(Stored items)
........

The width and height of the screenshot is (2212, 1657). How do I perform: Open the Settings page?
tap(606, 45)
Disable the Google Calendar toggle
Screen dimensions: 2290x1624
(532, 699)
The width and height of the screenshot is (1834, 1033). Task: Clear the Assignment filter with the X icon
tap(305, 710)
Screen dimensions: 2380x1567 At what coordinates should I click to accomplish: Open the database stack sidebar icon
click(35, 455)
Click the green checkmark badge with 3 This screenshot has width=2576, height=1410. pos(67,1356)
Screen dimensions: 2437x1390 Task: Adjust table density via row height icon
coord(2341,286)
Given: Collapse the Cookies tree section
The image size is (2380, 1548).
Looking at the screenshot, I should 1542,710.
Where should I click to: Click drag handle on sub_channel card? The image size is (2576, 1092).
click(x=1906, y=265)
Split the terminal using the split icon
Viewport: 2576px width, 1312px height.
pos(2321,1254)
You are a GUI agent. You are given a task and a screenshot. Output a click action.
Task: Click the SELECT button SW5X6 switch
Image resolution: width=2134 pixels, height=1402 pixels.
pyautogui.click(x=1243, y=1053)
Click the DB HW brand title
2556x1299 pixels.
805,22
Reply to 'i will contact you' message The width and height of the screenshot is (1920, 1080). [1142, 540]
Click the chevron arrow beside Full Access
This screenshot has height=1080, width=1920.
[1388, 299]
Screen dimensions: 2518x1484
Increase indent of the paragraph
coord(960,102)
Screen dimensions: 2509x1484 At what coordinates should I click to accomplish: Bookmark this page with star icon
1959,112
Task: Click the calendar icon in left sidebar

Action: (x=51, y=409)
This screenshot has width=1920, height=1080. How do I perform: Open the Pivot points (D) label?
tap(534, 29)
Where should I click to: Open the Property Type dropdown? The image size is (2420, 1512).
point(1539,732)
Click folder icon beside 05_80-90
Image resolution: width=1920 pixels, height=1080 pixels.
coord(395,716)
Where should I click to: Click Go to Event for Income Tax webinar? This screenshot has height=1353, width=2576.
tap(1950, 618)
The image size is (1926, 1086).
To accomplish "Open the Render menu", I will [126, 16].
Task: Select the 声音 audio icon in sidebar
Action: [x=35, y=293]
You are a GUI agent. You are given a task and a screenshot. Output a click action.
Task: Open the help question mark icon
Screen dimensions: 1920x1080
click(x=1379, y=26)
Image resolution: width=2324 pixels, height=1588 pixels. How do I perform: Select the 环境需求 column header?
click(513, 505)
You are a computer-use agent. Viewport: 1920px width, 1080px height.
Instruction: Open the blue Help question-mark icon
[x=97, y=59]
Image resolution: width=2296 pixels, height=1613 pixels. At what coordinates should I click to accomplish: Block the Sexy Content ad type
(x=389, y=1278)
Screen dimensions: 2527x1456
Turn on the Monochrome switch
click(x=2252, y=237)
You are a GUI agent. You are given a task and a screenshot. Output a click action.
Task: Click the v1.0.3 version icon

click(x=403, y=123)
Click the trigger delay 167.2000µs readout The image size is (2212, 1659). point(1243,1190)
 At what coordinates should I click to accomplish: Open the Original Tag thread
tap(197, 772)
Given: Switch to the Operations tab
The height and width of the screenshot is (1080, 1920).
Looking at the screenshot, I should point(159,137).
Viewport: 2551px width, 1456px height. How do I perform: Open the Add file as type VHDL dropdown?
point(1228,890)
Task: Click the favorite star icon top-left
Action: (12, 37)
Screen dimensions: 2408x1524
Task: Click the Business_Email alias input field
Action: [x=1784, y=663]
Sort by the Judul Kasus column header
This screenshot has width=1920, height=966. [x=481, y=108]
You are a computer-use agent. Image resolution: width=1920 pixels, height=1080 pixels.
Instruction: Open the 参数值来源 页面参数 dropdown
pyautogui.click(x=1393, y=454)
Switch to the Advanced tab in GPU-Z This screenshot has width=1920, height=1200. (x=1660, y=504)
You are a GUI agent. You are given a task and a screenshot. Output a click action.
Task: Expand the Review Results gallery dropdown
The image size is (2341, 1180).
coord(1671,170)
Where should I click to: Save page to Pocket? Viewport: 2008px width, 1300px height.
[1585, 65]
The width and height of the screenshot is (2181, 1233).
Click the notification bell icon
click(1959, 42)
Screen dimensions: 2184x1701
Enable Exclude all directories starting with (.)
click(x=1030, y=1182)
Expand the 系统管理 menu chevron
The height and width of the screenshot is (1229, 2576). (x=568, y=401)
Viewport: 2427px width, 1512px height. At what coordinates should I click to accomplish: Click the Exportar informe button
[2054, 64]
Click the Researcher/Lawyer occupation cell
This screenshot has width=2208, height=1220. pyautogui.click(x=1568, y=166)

........

Brief :: Each entry needs to be copied out exactly as written.

Result of this task ::
The width and height of the screenshot is (2212, 1657). How do I perform: Open the Settings page?
tap(606, 45)
Disable the Google Calendar toggle
Screen dimensions: 2290x1624
(532, 699)
The width and height of the screenshot is (1834, 1033). Task: Clear the Assignment filter with the X icon
tap(305, 710)
Screen dimensions: 2380x1567 At what coordinates should I click to accomplish: Open the database stack sidebar icon
click(35, 455)
Click the green checkmark badge with 3 This screenshot has width=2576, height=1410. pos(67,1356)
Screen dimensions: 2437x1390 Task: Adjust table density via row height icon
coord(2341,286)
Given: Collapse the Cookies tree section
The image size is (2380, 1548).
Looking at the screenshot, I should 1542,710.
Where should I click to: Click drag handle on sub_channel card? The image size is (2576, 1092).
click(x=1906, y=265)
Split the terminal using the split icon
Viewport: 2576px width, 1312px height.
pos(2321,1254)
You are a GUI agent. You are given a task and a screenshot. Output a click action.
Task: Click the SELECT button SW5X6 switch
Image resolution: width=2134 pixels, height=1402 pixels.
pyautogui.click(x=1243, y=1053)
Click the DB HW brand title
2556x1299 pixels.
805,22
Reply to 'i will contact you' message The width and height of the screenshot is (1920, 1080). [1142, 540]
Click the chevron arrow beside Full Access
This screenshot has height=1080, width=1920.
[1388, 299]
Screen dimensions: 2518x1484
Increase indent of the paragraph
coord(960,102)
Screen dimensions: 2509x1484 At what coordinates should I click to accomplish: Bookmark this page with star icon
1959,112
Task: Click the calendar icon in left sidebar

Action: (x=51, y=409)
This screenshot has width=1920, height=1080. How do I perform: Open the Pivot points (D) label?
tap(534, 29)
Where should I click to: Open the Property Type dropdown? The image size is (2420, 1512).
point(1539,732)
Click folder icon beside 05_80-90
Image resolution: width=1920 pixels, height=1080 pixels.
coord(395,716)
Where should I click to: Click Go to Event for Income Tax webinar? This screenshot has height=1353, width=2576.
tap(1950, 618)
The image size is (1926, 1086).
To accomplish "Open the Render menu", I will [126, 16].
Task: Select the 声音 audio icon in sidebar
Action: [x=35, y=293]
You are a GUI agent. You are given a task and a screenshot. Output a click action.
Task: Open the help question mark icon
Screen dimensions: 1920x1080
click(x=1379, y=26)
Image resolution: width=2324 pixels, height=1588 pixels. How do I perform: Select the 环境需求 column header?
click(513, 505)
You are a computer-use agent. Viewport: 1920px width, 1080px height.
Instruction: Open the blue Help question-mark icon
[x=97, y=59]
Image resolution: width=2296 pixels, height=1613 pixels. At what coordinates should I click to accomplish: Block the Sexy Content ad type
(x=389, y=1278)
Screen dimensions: 2527x1456
Turn on the Monochrome switch
click(x=2252, y=237)
You are a GUI agent. You are given a task and a screenshot. Output a click action.
Task: Click the v1.0.3 version icon

click(x=403, y=123)
Click the trigger delay 167.2000µs readout The image size is (2212, 1659). point(1243,1190)
 At what coordinates should I click to accomplish: Open the Original Tag thread
tap(197, 772)
Given: Switch to the Operations tab
The height and width of the screenshot is (1080, 1920).
Looking at the screenshot, I should point(159,137).
Viewport: 2551px width, 1456px height. How do I perform: Open the Add file as type VHDL dropdown?
point(1228,890)
Task: Click the favorite star icon top-left
Action: (12, 37)
Screen dimensions: 2408x1524
Task: Click the Business_Email alias input field
Action: [x=1784, y=663]
Sort by the Judul Kasus column header
This screenshot has width=1920, height=966. [x=481, y=108]
You are a computer-use agent. Image resolution: width=1920 pixels, height=1080 pixels.
Instruction: Open the 参数值来源 页面参数 dropdown
pyautogui.click(x=1393, y=454)
Switch to the Advanced tab in GPU-Z This screenshot has width=1920, height=1200. (x=1660, y=504)
You are a GUI agent. You are given a task and a screenshot. Output a click action.
Task: Expand the Review Results gallery dropdown
The image size is (2341, 1180).
coord(1671,170)
Where should I click to: Save page to Pocket? Viewport: 2008px width, 1300px height.
[1585, 65]
The width and height of the screenshot is (2181, 1233).
Click the notification bell icon
click(1959, 42)
Screen dimensions: 2184x1701
Enable Exclude all directories starting with (.)
click(x=1030, y=1182)
Expand the 系统管理 menu chevron
The height and width of the screenshot is (1229, 2576). (x=568, y=401)
Viewport: 2427px width, 1512px height. At what coordinates should I click to accomplish: Click the Exportar informe button
[2054, 64]
Click the Researcher/Lawyer occupation cell
This screenshot has width=2208, height=1220. pyautogui.click(x=1568, y=166)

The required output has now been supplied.